Nevertheless, it should be noted that despite robot.txt being the most respected protocol there are several others in use, and lack of a unified standard for the reservation of rights does not make the life of general-purpose AI providers easier.
In his paper "Considerations for opt-out compliance policies by AI model developers," Paul Keller provided insights on the existing types of protocols, which could be divided into two main categories — location-based and unit-based protocols.
Location-based protocols — like robots.txt, ai.txt, the TDM Reservation Protocol, meta tags or http headers — are applied by domain owners to all content on the website, and unfortunately may block search engines indexing as well.
Unit-based protocols allow tagging of a specific work by metadata tags informing the crawler of the creator's wish to opt-out of the AI training. For instance, an image is tagged with metadata that includes details about the content's origin and any usage restrictions — like "not for AI training." In contrast to the location-based signals, the metadata tags can be attached to a specific work, which provides the individual creator with more control.
To tackle the above challenge, the code contains an additional commitment to make best efforts to identify protocols that have either resulted from a cross-industry standard-setting process — aiming to achieve a unified protocol for rights reservation — or are "state-of-the-art and widely adopted by rightsholders." This means that less common or newly introduced opt-out mechanisms may not necessarily be followed unless they become industry standards. Although the DSM Directive does not limit the machine-readable means that can be used to express the opt-out, the proposal to follow "state-of-the art" protocols may contribute to a faster standardization process.
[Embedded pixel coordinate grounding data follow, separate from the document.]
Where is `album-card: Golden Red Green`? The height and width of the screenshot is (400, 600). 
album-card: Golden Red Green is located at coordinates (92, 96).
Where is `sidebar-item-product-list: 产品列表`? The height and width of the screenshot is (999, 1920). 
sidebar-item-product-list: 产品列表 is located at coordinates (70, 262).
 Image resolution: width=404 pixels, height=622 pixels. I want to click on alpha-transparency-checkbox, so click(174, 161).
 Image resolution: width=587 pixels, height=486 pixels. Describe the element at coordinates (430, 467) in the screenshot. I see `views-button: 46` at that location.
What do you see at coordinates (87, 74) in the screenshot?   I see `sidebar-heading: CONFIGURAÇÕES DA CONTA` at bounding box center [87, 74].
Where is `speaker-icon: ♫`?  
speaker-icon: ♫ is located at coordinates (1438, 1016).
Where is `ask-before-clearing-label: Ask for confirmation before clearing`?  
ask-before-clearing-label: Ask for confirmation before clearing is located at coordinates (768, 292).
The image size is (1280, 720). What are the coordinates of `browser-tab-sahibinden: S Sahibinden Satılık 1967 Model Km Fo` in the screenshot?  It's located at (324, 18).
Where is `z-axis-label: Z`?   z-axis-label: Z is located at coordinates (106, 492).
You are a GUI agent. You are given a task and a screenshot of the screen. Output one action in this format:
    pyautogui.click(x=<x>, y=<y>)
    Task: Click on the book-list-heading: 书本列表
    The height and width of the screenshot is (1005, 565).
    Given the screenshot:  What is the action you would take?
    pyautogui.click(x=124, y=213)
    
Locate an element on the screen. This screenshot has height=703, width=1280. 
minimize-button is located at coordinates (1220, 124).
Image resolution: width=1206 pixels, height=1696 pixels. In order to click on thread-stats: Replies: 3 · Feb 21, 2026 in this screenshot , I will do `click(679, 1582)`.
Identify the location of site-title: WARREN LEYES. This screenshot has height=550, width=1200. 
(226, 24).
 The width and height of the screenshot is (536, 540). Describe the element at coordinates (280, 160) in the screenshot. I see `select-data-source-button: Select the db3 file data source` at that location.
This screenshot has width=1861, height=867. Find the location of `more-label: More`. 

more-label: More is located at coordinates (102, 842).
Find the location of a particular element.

The code encourages signatories to support standardization efforts and engage in discussions to develop appropriate machine-readable standards for expressing reservation rights. This commitment will be a large step forward, supporting the long-awaited efforts to design and implement a unified protocol for reserving copyrights under the DSM directive.
Risks of unified protocol for reserving the rights
Although a unified opt-out protocol may be a dream come true for large AI providers it is not without potential risks. If general-purpose AI providers only follow widely adopted protocols, others — often very good solutions — may fall off the market. This may also lead to a limited choice for the authors who may prefer to use a different option to protect their works.
The AI Act's copyright requirements also have an extraterritorial effect. As such, the obligation to have a copyright compliance policy in place will apply to any general-purpose AI provider putting its product on the EU market, regardless of where the training took place. These providers may also be expected to follow the unified protocol, once agreed upon.
Magdalena Serafin, AIGP, CIPP/US, is a privacy leader helping organizations implement and maintain global privacy frameworks.